Menjadi pengemudi bemo sejak 1986, Ruslan sudah banyak menuai madu-garam. Rasa syukur terhadap pekerjaan yang menjadi semangatnya untuk terus menikmati pekerjaan itu. Tetapi, ia sering pula merasakan tahun-tahun redup, dimana pada moment itu ia benar-benar merasa "menghadapi kehidupan yang keras".

"Jelang 1990, rumah saya di Karet digusur. Bemo milik bapak saya dijual. Terpaksa saya harus berpindah-pindah tempat, narik bemo milik orang. Pernah di Klender (Jakarta Timur), di Tanjung Priuk (Jakarta Utara), sebelum akhirnya saya bawa bemo di Benhil sampai sekarang," kisahnya.

Ruslan berpikir, pekerjaan apapun, asal dijalani dengan ikhlas dan sungguh-sungguh, pasti akan menuai hasil. Ia bersama rekan-rekan pengemudi bemo lainnya di Benhil, biasanya mencari penumpang dalam dua sesi, pukul 06.00-12.00 kemudian pukul 14.00 sampai malam hari sekitar pukul sepuluh.
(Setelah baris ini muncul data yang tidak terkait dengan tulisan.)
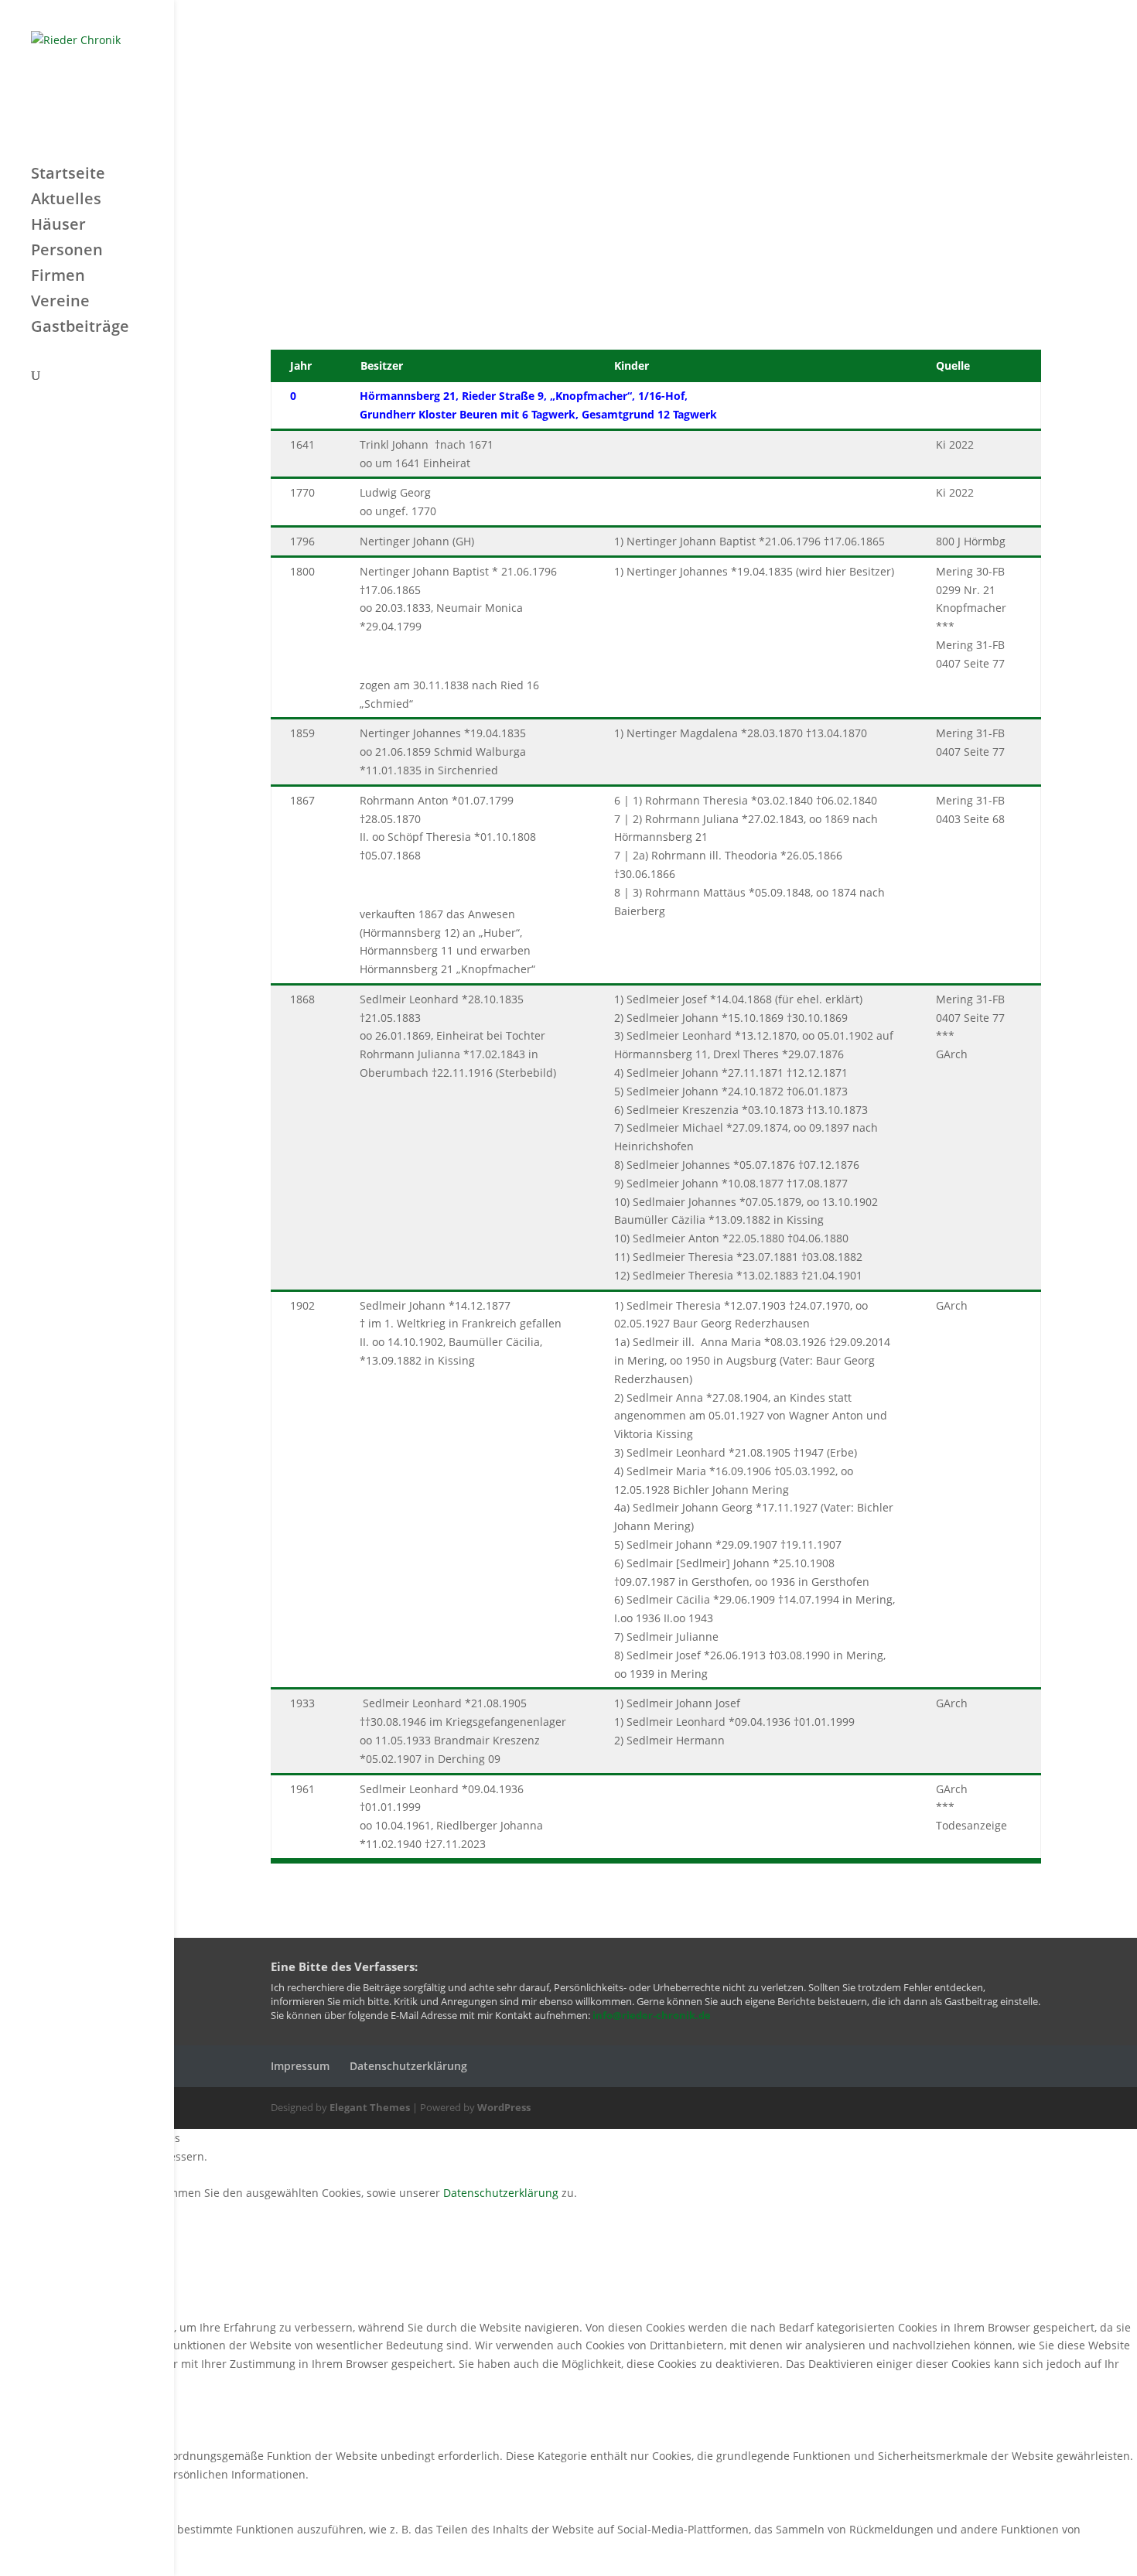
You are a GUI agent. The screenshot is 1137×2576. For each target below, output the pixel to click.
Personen (67, 252)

Membawa bemo orang dengan setoran Rp40.000 perhari, pria yang kini menetap di Bogor ini berpenghasilan bersih rata-rata Rp50.000 per hari.

"Semuanya sudah diatur sama yang di atas. Dengan penghasilan segitu, saya sudah bisa membesarkan dan menyekolahkan mereka hingga SMA dan sekarang mereka sudah menikah dan bekerja. Mereka sudah mandiri," katanya.

Tetapi, 'kesuksesan' Ruslan itu butuh pengorbanan besar. Semenjak keluarganya pindah ke Bogor, ia sendirian di Jakarta. Masalah tidur, ia tidak begitu mempersoalkannya.

"Tidur saya ya di bemo atau dimana saja. Tidur bukan jadi masalah penting bagi saya. Daripada ngontrak, mending uangnya saya tabung buat ngirim ke rumah," katanya.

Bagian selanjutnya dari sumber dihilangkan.